→ **Your goal**
Up to and including the line with "Task: Click the Cloudera", output the records exactly as they appear.

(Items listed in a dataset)
──────────

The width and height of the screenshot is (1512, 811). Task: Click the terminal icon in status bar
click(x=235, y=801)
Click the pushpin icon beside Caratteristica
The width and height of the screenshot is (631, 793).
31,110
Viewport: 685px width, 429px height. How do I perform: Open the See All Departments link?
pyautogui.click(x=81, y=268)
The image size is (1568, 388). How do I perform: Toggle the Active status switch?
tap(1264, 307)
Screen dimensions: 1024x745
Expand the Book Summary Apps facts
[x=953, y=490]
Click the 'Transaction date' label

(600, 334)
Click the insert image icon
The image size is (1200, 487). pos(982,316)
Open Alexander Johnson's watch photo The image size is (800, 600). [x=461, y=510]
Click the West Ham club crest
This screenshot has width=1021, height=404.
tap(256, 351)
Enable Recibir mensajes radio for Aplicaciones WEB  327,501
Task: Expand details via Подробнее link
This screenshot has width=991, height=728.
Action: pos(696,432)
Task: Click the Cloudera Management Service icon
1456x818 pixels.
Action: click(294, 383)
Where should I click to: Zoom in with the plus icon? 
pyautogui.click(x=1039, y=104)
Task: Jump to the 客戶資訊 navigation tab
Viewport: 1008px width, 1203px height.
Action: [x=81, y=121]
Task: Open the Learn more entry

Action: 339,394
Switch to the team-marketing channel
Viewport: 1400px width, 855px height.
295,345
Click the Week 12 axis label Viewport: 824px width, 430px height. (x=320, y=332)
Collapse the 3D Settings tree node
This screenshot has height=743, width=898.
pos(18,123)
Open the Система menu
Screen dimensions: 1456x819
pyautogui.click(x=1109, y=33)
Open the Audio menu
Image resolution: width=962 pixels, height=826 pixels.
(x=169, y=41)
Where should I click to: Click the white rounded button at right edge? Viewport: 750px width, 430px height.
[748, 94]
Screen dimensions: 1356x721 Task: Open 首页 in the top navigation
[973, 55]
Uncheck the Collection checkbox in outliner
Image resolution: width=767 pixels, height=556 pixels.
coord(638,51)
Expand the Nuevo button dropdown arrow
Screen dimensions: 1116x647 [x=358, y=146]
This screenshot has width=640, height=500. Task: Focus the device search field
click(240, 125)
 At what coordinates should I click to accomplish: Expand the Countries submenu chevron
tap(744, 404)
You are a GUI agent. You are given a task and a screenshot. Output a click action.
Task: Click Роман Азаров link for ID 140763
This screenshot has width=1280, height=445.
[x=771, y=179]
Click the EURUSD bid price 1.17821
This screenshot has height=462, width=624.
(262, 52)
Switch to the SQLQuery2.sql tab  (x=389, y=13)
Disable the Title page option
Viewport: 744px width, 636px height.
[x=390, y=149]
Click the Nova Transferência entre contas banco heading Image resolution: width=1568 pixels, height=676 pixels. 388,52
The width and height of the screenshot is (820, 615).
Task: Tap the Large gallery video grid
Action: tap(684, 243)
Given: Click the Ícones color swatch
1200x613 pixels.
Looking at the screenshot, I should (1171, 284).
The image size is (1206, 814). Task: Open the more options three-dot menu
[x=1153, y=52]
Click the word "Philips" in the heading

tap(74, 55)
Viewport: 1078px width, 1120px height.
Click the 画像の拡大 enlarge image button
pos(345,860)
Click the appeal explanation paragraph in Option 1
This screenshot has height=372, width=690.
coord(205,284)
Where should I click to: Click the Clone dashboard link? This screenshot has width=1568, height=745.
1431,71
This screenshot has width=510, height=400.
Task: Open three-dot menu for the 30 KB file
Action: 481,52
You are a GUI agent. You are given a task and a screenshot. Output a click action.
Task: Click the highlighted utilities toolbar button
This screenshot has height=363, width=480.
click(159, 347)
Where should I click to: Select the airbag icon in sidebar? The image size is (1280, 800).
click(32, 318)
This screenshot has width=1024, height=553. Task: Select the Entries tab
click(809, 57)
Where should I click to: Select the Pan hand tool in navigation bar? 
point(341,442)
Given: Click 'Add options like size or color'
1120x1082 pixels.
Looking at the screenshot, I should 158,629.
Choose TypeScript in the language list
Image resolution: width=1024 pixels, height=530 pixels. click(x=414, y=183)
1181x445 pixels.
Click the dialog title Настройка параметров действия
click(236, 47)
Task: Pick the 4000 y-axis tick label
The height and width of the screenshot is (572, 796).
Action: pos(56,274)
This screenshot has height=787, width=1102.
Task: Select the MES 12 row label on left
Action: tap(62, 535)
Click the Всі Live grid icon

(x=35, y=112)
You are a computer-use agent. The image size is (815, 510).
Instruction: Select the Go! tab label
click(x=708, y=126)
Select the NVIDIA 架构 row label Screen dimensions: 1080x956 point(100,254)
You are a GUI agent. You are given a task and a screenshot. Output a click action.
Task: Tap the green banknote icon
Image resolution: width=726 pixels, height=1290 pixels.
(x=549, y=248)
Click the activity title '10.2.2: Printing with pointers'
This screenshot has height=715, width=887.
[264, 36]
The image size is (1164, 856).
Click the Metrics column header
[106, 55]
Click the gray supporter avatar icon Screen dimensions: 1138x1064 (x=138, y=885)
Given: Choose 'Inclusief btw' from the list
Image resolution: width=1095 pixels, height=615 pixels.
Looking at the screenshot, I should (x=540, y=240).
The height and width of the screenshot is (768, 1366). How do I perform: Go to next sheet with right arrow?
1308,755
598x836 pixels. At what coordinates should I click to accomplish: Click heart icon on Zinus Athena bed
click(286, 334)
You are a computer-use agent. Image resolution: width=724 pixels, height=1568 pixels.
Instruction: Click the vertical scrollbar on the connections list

──────────

→ **Exercise answer**
The width and height of the screenshot is (1512, 811). Task: Click the terminal icon in status bar
click(x=235, y=801)
Click the pushpin icon beside Caratteristica
The width and height of the screenshot is (631, 793).
31,110
Viewport: 685px width, 429px height. How do I perform: Open the See All Departments link?
pyautogui.click(x=81, y=268)
The image size is (1568, 388). How do I perform: Toggle the Active status switch?
tap(1264, 307)
Screen dimensions: 1024x745
Expand the Book Summary Apps facts
[x=953, y=490]
Click the 'Transaction date' label

(600, 334)
Click the insert image icon
The image size is (1200, 487). pos(982,316)
Open Alexander Johnson's watch photo The image size is (800, 600). [x=461, y=510]
Click the West Ham club crest
This screenshot has width=1021, height=404.
tap(256, 351)
Enable Recibir mensajes radio for Aplicaciones WEB  327,501
Task: Expand details via Подробнее link
This screenshot has width=991, height=728.
Action: pos(696,432)
Task: Click the Cloudera Management Service icon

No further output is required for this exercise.